We create a dataset where `word` is a coordinate on the `time` dimension.

In [None]:
# Create sample data
T = 1000
C = 2
times = np.linspace(0, 120, T)
data = np.random.rand(C, T)

# Define word boundaries
breaks = np.array([0, 333, 666, 1000])

# Create word labels for each time point
words = np.array(["red"] * T)
words[breaks[0] : breaks[1]] = "red"
words[breaks[1] : breaks[2]] = "green"
words[breaks[2] :] = "blue"

# Create Dataset with word as a coord on the time dimension
ds = xr.Dataset(
    {"data": (("C", "time"), data)}, coords={"time": times, "word": ("time", words)}
).set_xindex("word")
ds

## What Works

### Time slicing:

In [None]:
ds.sel(time=slice(0.15, 15.5))

### Selection by word label works:

In [None]:
ds.sel(word="red")

## Limitations

### 1. Annoying to construct

The natural representation of metadata is often: `onset, duration, word`. To create the dense array we need to manually expand this into a value for every time point.

### 2. No `isel` by word

Since `word` is on the `time` dimension, there's no `word` dimension to index into:

In [None]:
# This doesn't work - word is not a dimension
try:
    ds.isel(word=0)
except ValueError as e:
    print(f"Error: {e}")

### 3. Interval info is obscured

Important questions become hard to answer:
- What was the total duration of the 3rd word?
- What are the exact interval boundaries?

### 4. Constrained to measurement time points

If metadata events happen at times not in your measurement grid, you lose that precision. For example, if you sample monthly but an event happened mid-month, you can't represent that exactly.

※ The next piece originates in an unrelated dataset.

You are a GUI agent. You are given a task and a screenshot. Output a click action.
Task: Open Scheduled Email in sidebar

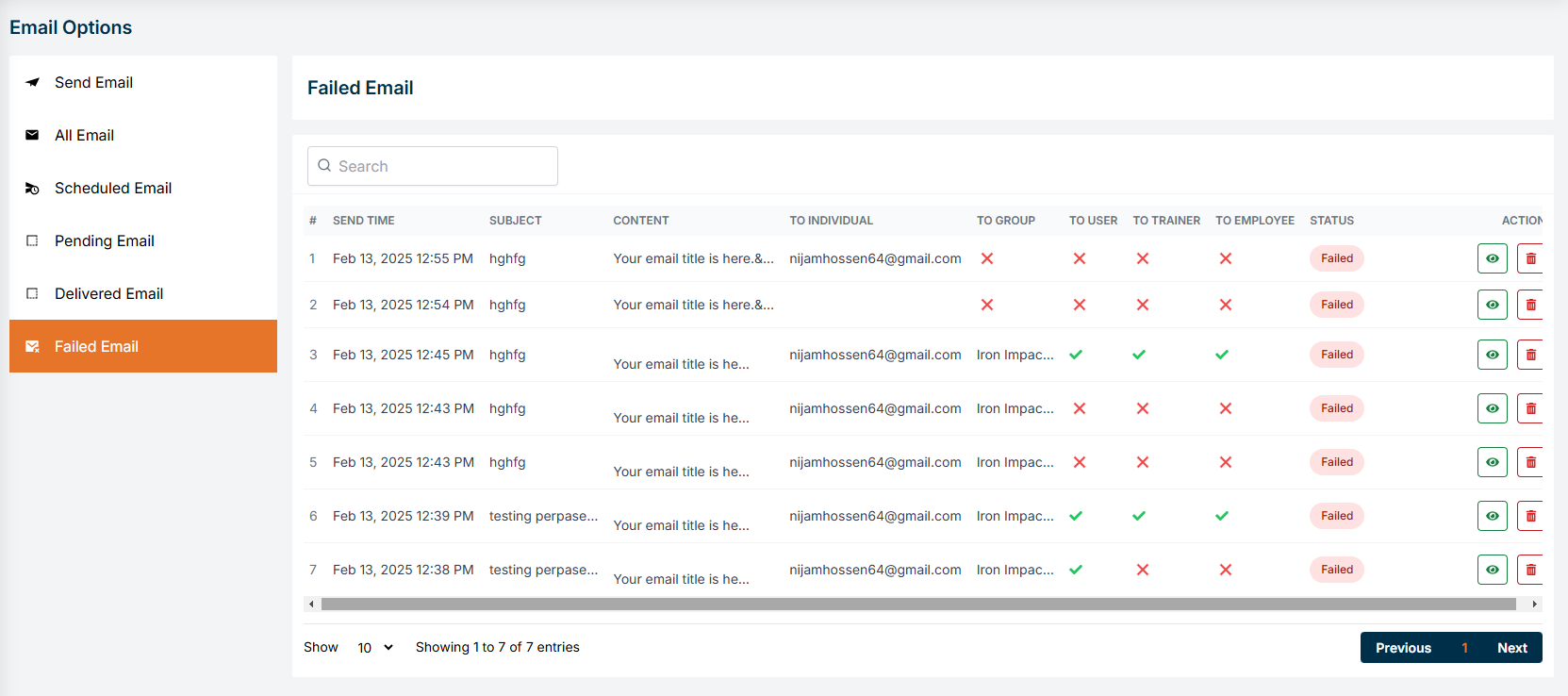(112, 188)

### 5. Can't drop coord as index when it becomes scalar

When a selection reduces the coordinate to a single value, you can't easily drop it from being an index:

In [None]:
# Selecting a single word returns all matching time points
result = ds.sel(word="red")
print(f"Result has {len(result.time)} time points")
print(f"word coord: {result.word.values}")

# But word is still an index on the time dimension
# If you want to drop it, you can't easily do so when it's scalar
# result.drop_indexes('word')  # This can cause issues

## Advantages

Despite the limitations, this approach:
- Clearly shows that word spans time
- Uses only standard xarray features
- Is simple to understand